That’s why our three rules — printed below — were written by our editors. Earlier this month, our staff gathered to decide what role AI should have in our work.
Together, we wrote these rules. While our journalism faculty made suggestions, we wrote the substance of our policy, which we think is fair and straightforward. We will now apply it to everything that publishes in The Collegian. And we will enforce it.
- Do not let artificial intelligence write for you. This includes composition and revision. The Collegian teaches students to write and edit their own work. It also promises its readers that our articles are written by people.

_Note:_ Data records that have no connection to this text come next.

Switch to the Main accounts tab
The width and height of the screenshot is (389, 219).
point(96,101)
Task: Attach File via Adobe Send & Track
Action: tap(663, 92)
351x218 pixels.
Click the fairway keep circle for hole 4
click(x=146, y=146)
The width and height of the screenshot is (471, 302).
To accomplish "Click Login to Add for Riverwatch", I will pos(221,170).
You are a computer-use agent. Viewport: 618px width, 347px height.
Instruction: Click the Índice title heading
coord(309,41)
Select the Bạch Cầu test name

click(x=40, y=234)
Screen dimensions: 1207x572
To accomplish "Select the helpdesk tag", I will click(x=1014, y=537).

- You may use AI tools that highlight errors, including misspellings, improper punctuation, or subject-verb disagreement. You may use AI as a dictionary and a thesaurus.
- You may use AI for research, such as the discovery or review of sources and documents. AI operates well as a high-powered search engine. Do not cite an AI-generated answer as a source. Sometimes AI is wrong. Check the source it cites.

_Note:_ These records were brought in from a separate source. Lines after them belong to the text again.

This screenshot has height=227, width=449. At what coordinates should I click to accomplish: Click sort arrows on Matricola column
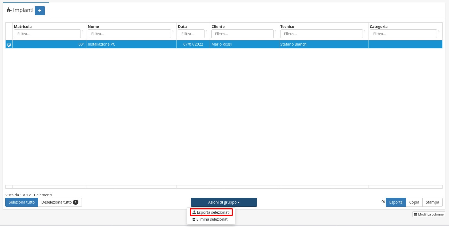(83, 31)
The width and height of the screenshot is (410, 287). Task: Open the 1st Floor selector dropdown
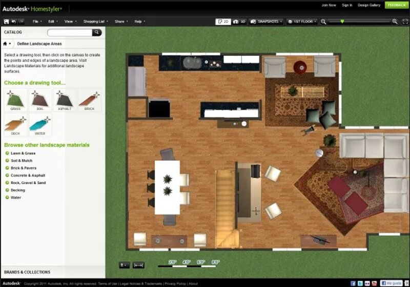coord(302,22)
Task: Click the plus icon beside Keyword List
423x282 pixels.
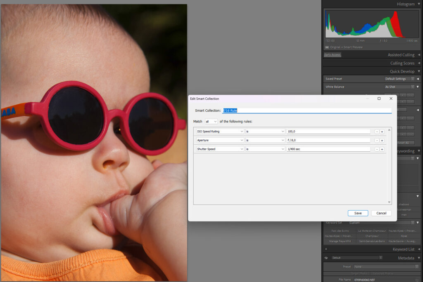Action: 326,249
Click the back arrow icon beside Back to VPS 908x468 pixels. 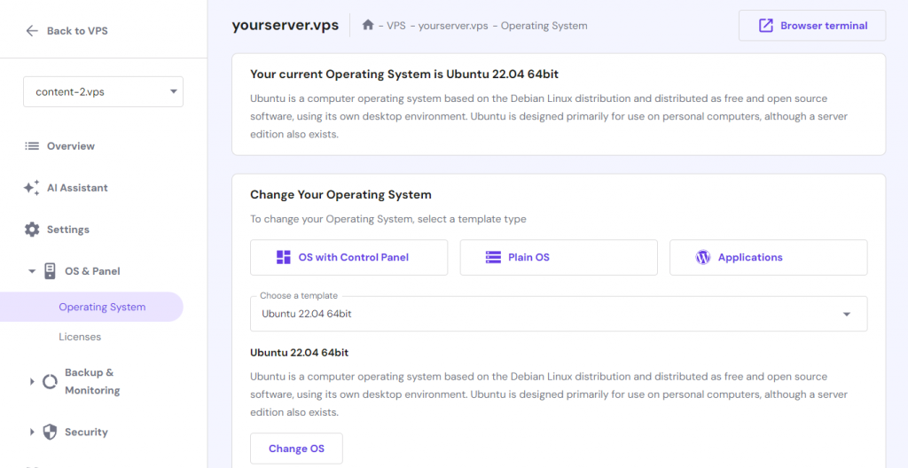[x=32, y=31]
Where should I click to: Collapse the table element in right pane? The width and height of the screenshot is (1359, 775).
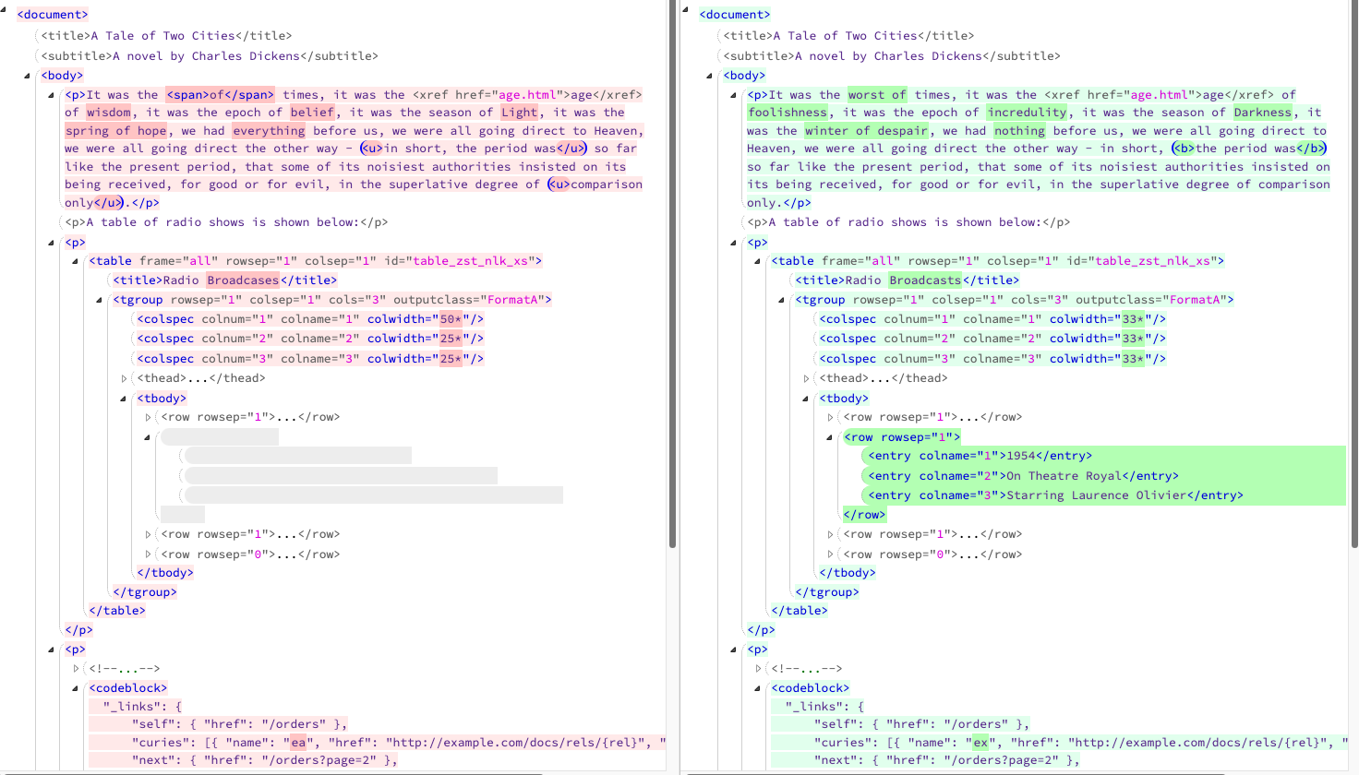pyautogui.click(x=757, y=261)
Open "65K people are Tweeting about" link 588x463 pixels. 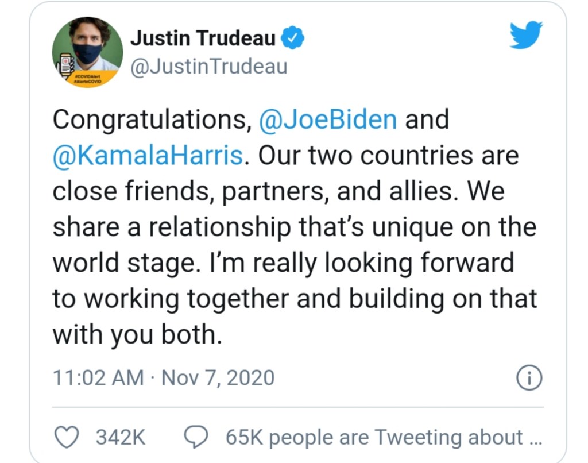tap(374, 437)
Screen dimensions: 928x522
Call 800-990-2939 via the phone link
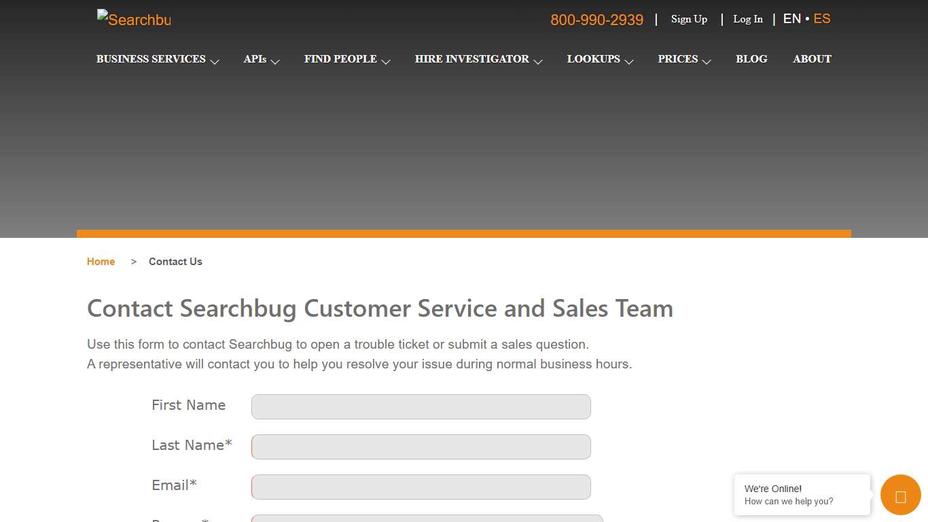[597, 20]

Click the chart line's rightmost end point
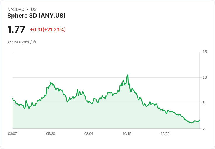(199, 120)
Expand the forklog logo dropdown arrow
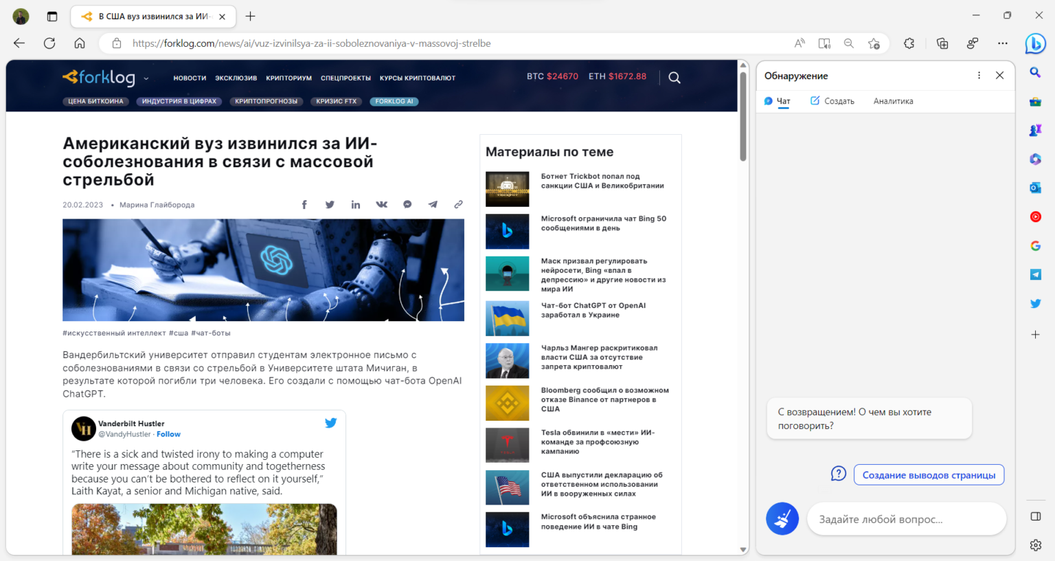 coord(146,78)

“Don’t use AI ever” is an impossible standard. You can’t do a Google search these days without seeing an AI response from Gemini.
A blanket ban also seems arbitrary in some cases. Many word processors like Microsoft Word already alert to misspellings and absent commas, and allowing a tool like Grammarly to highlight errors is fundamentally different from using it to compose something new.
For research and fact-checking, AI tools like Claude and ChatGPT can quickly lead a journalist to relevant sources. In those cases, the line between Google or Wikipedia and an AI tool seems fuzzy. And like these other resources, using AI as a search engine or to highlight errors doesn’t erase the need for human judgment.
But writing is different. Some students who have let AI write for them have told me something like this: “It was all my own thoughts. The AI just put them into words for me.”
This appeals to what Arkansas editorial writer Paul Greenberg called the “oldest fallacy about writing — the assumption that there is a clear distinction between writing and thinking.” This error, Greenberg writes, imagines that “once you’ve thought about something (wordlessly, somehow) you sit down and perform the mechanical task of putting it on paper. ’Tain’t so.”
Writing is not a mechanical task. “Writing is thinking,” per Greenberg. Every choice you make about your argument, reasoning, evidence, attribution, sentence order, diction, syntax, and even punctuation shapes the thought you express. Writing involves thousands of these little decisions, some conscious, some not. When AI writes for you, it thinks for you.
Some newspapers care less about this distinction. The 184-year-old Cleveland Plain-Dealer, the city’s largest newspaper, has started using AI to draft news articles. They say it’ll help boost web traffic and allow their human journalists to do more reporting.
Maybe so, but that’s not what we’re here for. Just as “the goal of classroom writing is not for students to produce the best possible papers using any tool,” as Hudson Institute Senior Fellow Aaron MacLean put it in an essay, the goal of The Collegian is not to produce the best possible newspaper by any means. That’s why we “reject the crutch,” as MacLean said. The goal of providing our readers with an excellent newspaper is important but secondary. Our primary aim is to teach students how to write, edit, and think.
We’ll take a B+ article written by a person over an A+ one written by a robot. And we suspect you, gentle reader, might appreciate that a human, not a disembodied thing, wrote this piece.
Thomas McKenna is a senior studying political economy.